### ЗАДАЧА 1:
Объясните по отрывку о «Кодзики» и «Нихон сёки», почему соответствие японских летописей китайским образцам служило важным параметром оценки их «качества».

5. В отличие от «Нихон сёки», «Кодзики» почти полностью игнорирует этическую оценку исторического процесса — его движителем выступают сила, ловкость, хитрость и система родства.

6. «Кодзики» не является памятником государственной мысли в собственном смысле этого слова — субъект порождения текста квалифицируется там как «Двор», в то время как в «Нихон сёки» термин «Япония» (Ямато) употребляется регулярно, что было связано с ориентацией на систему терминологии (установки) китайской государственно-политической мысли.


Получается, что текст «Кодзики» слабо учитывал реалии современного общества, соотношение сил внутри правящей элиты, что, видимо, и послужило основанием для составления «Нихон сёки». Необходимо также помнить, что сама идея писаной истории пришла в Японию с материка. Поэтому и соответствие местного творчества континентальным (прежде всего, китайским) образцам должно было служить важным параметром, по которому оценивалось «качество» летописания. И, конечно же, с этой точки зрения «Нихон сёки» находится к ним намного ближе, чем «Кодзики». Об этом, в частности, свидетельствуют многочисленные скрытые цитаты из произведений китайской философско-литературной традиции.

Следует помнить, что составители «Нихон сёки» жили уже в Нара, служившей столицей Японии (резиденцией государя) с 710 по 784 г. Сам город, сработанный по подобию Танской столицы Чанъани (снекоторыми, разумеется, модификациями), служил определенным символом признания Японией китайской империи за образец, достойный подражания. И система управления, и быт правящего класса, и многое другое не могут быть поняты без того влияния, которое было оказано китайским опытом управления государством, всем строем жизни. Начало сознательного государственного строительства на «современный» манер можно отнести ко второй половине VI в. Именно тогда буддизм был воспринят в качестве одной из составных частей государственной идеологии; несколько позже была принята первая система чиновничьего ранжирования (Суйко, 11-12-5, 603 г.), претерпевшая впоследствии неоднократные модификации; провозглашен указ о всеобъемлющих реформах (кайсин-но тё:, Ко:току, 2-1-1, 646 г.) и т. д. И летописно-мифологический свод «Нихон сёки» был всего лишь одной из составляющих этого всеобъемлющего процесса.

### ЗАДАЧА 2:
Преобразуйте в нумерованный список строки записей от строки, содержащей «Given: Click the Bloemfontein Road title», до строки, содержащей «Given: Pick the dashed», включительно. Пустые строки пропустите, изображения в ответ не включайте.

### ПОКАЗАННЫЕ ЗАПИСИ:
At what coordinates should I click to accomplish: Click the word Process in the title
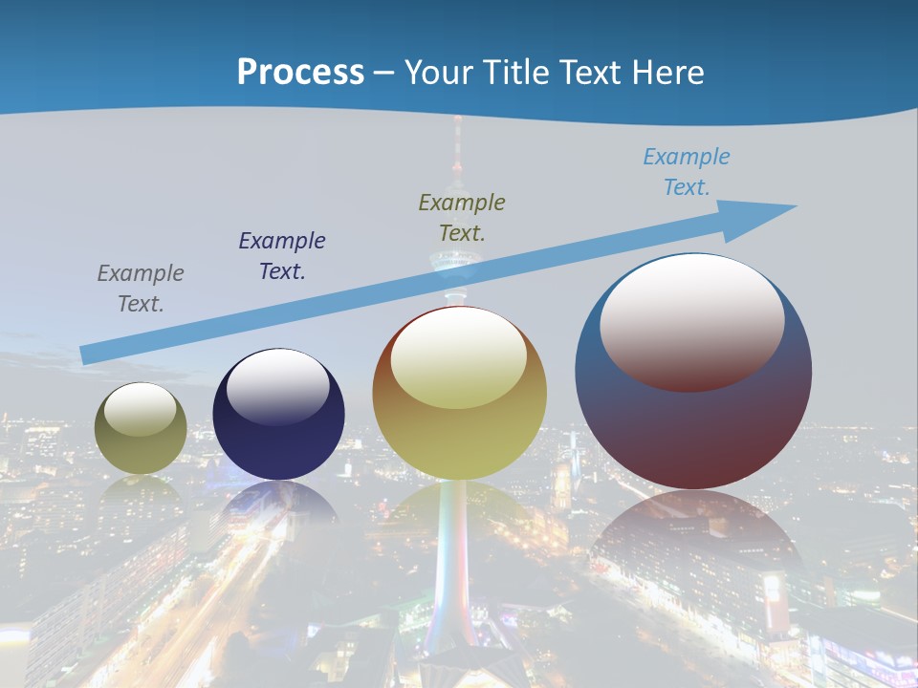(x=300, y=73)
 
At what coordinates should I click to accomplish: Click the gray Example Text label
(x=141, y=289)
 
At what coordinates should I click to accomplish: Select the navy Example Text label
(x=282, y=256)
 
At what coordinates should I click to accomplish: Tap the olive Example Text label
(x=462, y=218)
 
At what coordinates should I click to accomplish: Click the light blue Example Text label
(x=687, y=172)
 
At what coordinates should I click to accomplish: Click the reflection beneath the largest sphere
(x=693, y=535)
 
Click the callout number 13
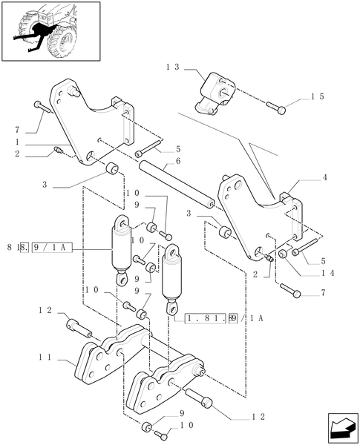(x=173, y=67)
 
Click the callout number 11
(x=45, y=357)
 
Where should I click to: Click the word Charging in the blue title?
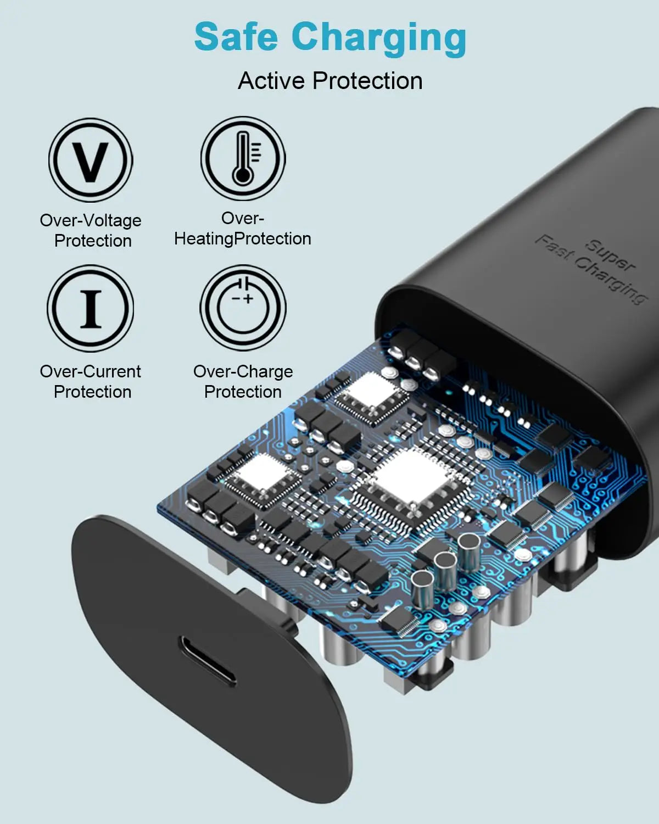(379, 39)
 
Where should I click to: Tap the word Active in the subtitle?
(271, 81)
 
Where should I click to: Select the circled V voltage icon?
(91, 160)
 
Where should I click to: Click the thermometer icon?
(243, 159)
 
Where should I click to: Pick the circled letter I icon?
(91, 309)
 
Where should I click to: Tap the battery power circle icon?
(243, 308)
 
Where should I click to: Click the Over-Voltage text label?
(91, 220)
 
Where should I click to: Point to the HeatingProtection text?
(243, 239)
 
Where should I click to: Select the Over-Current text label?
(91, 371)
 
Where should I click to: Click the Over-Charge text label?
(243, 372)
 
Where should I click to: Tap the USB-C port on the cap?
(207, 660)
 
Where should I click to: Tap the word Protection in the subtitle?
(367, 81)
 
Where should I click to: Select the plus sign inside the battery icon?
(249, 299)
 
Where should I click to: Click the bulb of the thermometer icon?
(243, 176)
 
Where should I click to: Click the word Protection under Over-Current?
(93, 392)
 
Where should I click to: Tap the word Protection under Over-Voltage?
(93, 241)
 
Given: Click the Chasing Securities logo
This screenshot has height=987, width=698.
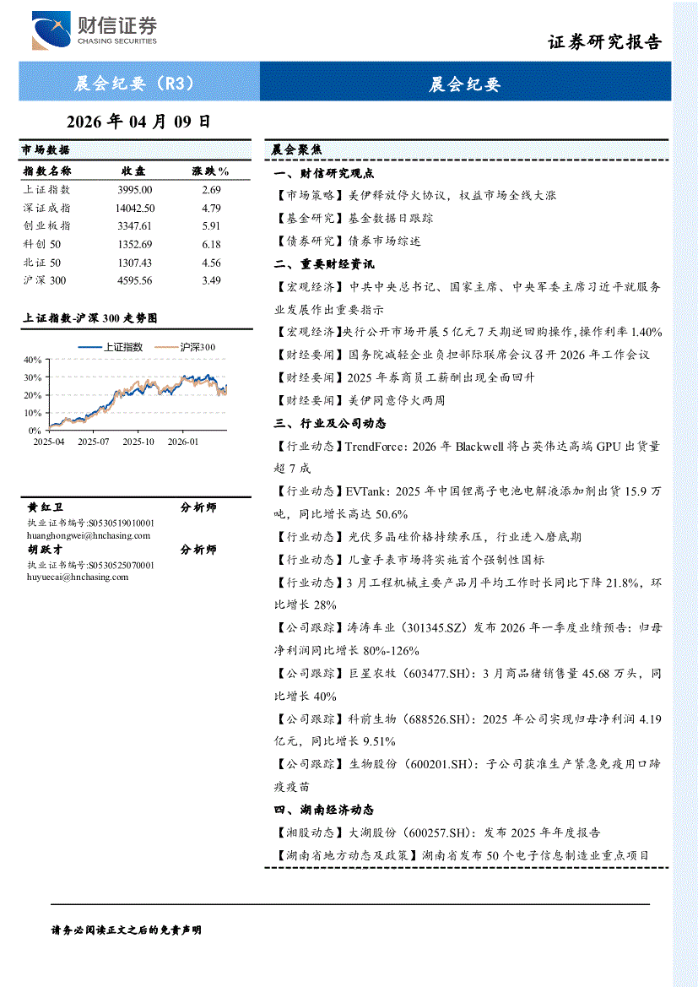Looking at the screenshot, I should [x=94, y=31].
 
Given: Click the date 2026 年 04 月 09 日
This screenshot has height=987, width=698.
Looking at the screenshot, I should [x=138, y=121].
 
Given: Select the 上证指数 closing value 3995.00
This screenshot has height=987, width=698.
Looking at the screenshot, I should [x=135, y=191].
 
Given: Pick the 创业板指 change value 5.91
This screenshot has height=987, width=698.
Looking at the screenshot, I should [x=211, y=226].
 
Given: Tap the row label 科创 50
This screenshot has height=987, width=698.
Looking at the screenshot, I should [x=42, y=244].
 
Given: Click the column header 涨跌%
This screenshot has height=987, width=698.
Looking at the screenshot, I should [x=211, y=171].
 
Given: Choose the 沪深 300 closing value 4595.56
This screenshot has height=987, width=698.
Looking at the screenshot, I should [x=135, y=280].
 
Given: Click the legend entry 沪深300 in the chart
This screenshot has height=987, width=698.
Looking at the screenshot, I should [x=197, y=347].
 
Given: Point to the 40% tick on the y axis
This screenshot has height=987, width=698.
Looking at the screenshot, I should [x=34, y=360].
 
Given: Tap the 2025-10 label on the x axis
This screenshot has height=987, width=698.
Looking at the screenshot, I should [x=138, y=441].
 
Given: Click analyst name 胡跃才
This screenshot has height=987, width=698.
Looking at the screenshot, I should [x=46, y=550].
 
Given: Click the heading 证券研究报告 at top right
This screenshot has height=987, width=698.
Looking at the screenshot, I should [x=605, y=42].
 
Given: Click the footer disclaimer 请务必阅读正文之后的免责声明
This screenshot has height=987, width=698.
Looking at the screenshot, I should [x=127, y=930].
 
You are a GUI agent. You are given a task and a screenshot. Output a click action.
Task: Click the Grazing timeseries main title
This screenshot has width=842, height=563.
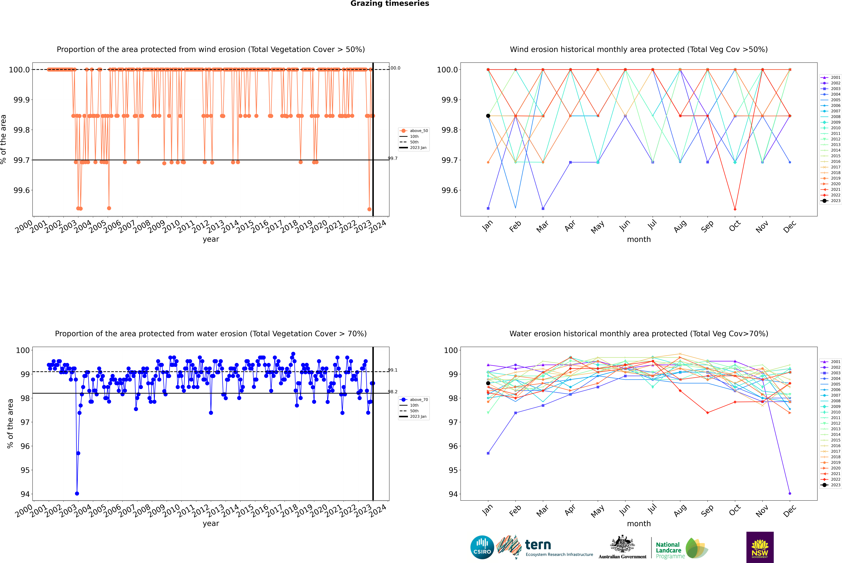390,4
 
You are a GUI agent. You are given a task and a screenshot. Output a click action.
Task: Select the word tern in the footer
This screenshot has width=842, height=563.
538,545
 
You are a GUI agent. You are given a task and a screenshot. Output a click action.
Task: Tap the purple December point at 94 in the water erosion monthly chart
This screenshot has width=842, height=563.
790,493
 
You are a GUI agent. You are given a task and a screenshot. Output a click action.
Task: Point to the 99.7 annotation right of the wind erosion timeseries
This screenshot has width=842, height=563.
393,158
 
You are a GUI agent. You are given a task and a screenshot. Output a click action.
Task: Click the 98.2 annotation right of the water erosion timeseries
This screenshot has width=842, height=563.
393,392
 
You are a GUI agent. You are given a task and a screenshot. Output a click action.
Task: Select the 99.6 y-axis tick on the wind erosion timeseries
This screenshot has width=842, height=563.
22,190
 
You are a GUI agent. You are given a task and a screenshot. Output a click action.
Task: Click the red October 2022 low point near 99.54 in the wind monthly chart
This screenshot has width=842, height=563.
735,209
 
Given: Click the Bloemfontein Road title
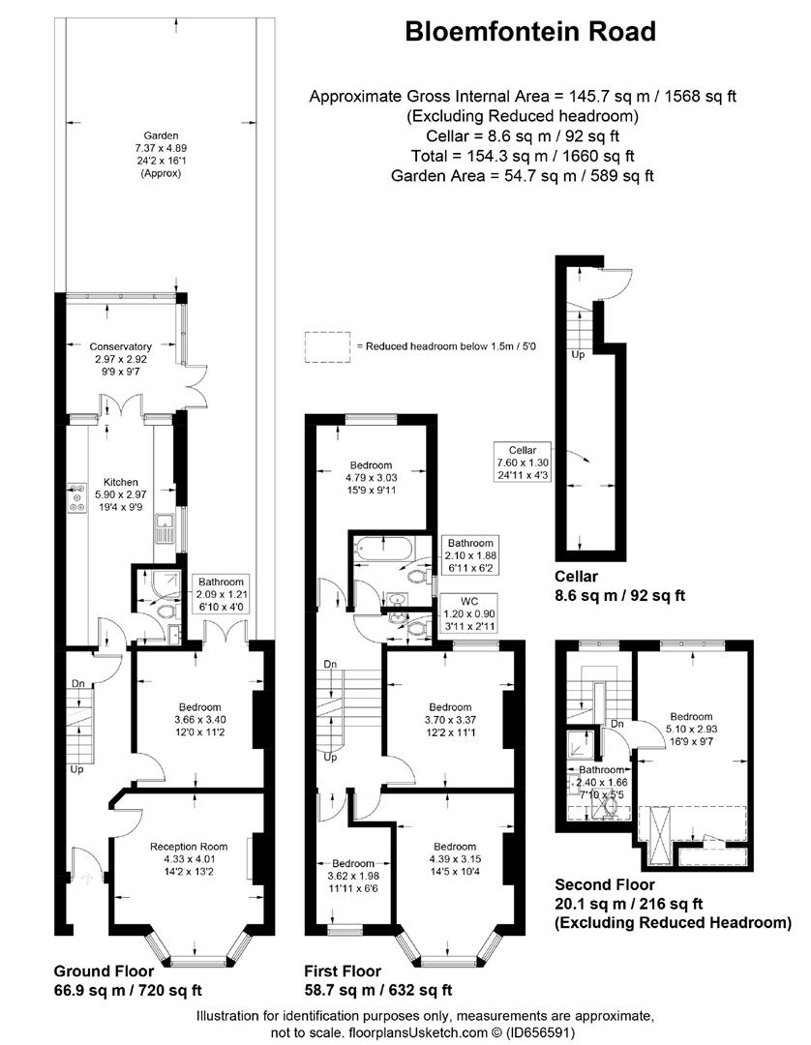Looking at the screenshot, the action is (530, 31).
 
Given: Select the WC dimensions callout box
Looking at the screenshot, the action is (469, 613).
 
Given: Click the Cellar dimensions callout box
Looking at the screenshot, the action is (523, 463).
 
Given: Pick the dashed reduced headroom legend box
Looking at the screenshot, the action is (327, 346).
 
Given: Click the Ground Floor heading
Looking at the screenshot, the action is (104, 971).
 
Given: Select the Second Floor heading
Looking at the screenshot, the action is (605, 884).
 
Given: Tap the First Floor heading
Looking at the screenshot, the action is (344, 971).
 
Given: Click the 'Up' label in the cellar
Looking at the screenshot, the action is (578, 354).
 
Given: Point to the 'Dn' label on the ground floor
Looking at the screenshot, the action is (78, 683).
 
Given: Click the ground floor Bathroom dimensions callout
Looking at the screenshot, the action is (221, 594).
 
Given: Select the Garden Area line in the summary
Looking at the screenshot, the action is (523, 176).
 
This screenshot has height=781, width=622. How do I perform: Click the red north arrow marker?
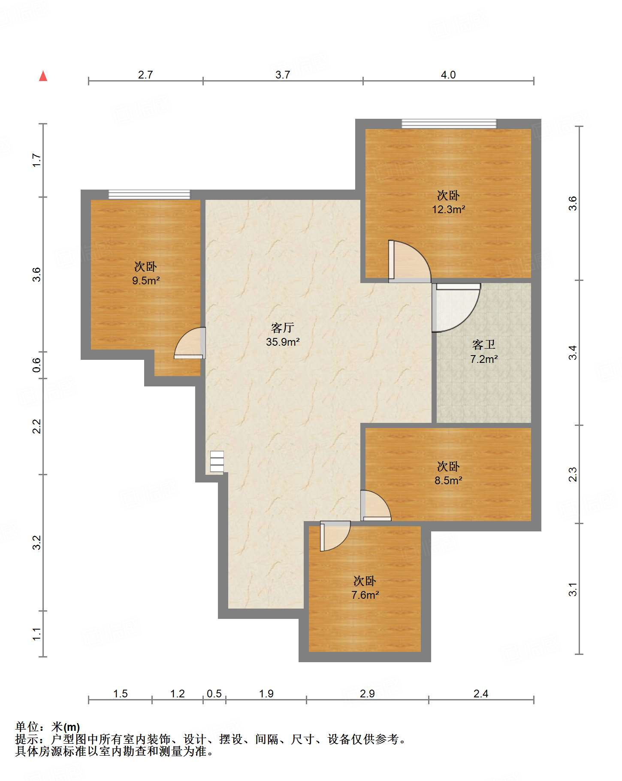[x=43, y=76]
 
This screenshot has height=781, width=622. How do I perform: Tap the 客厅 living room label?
[x=282, y=328]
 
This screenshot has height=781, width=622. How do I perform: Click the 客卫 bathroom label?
[x=483, y=345]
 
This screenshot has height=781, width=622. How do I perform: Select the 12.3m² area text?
[x=448, y=210]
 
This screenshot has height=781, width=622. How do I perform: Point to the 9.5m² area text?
[x=146, y=281]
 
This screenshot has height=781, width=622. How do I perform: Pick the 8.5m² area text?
[x=448, y=481]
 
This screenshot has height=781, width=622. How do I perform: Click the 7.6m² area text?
[x=365, y=595]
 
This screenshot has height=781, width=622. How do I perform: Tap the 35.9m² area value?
[x=283, y=342]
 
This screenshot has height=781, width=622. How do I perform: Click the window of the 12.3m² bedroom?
[x=449, y=124]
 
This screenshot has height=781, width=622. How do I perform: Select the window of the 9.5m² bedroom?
[x=149, y=195]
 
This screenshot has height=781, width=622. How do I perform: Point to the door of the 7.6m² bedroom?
[x=335, y=536]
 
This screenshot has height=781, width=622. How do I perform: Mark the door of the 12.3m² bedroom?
[x=410, y=261]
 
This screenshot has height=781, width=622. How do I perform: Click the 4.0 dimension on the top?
[x=448, y=75]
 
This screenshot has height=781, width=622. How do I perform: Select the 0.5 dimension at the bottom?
[x=214, y=694]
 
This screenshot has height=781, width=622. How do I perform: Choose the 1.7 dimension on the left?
[x=37, y=160]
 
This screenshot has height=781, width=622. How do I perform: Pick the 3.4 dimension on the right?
[x=573, y=353]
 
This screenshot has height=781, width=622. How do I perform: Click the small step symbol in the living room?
[x=217, y=462]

### ОТВЕТ 1:
Сама идея писаной истории пришла в Японию с материка. Поэтому соответствие местного творчества континентальным, прежде всего китайским, образцам должно было служить важным параметром, по которому оценивалось «качество» летописания.

### ОТВЕТ 2:
1. Given: Click the Bloemfontein Road title
2. Looking at the screenshot, the action is (530, 31).
3. Given: Select the WC dimensions callout box
4. Looking at the screenshot, the action is (469, 613).
5. Given: Click the Cellar dimensions callout box
6. Looking at the screenshot, the action is (523, 463).
7. Given: Pick the dashed reduced headroom legend box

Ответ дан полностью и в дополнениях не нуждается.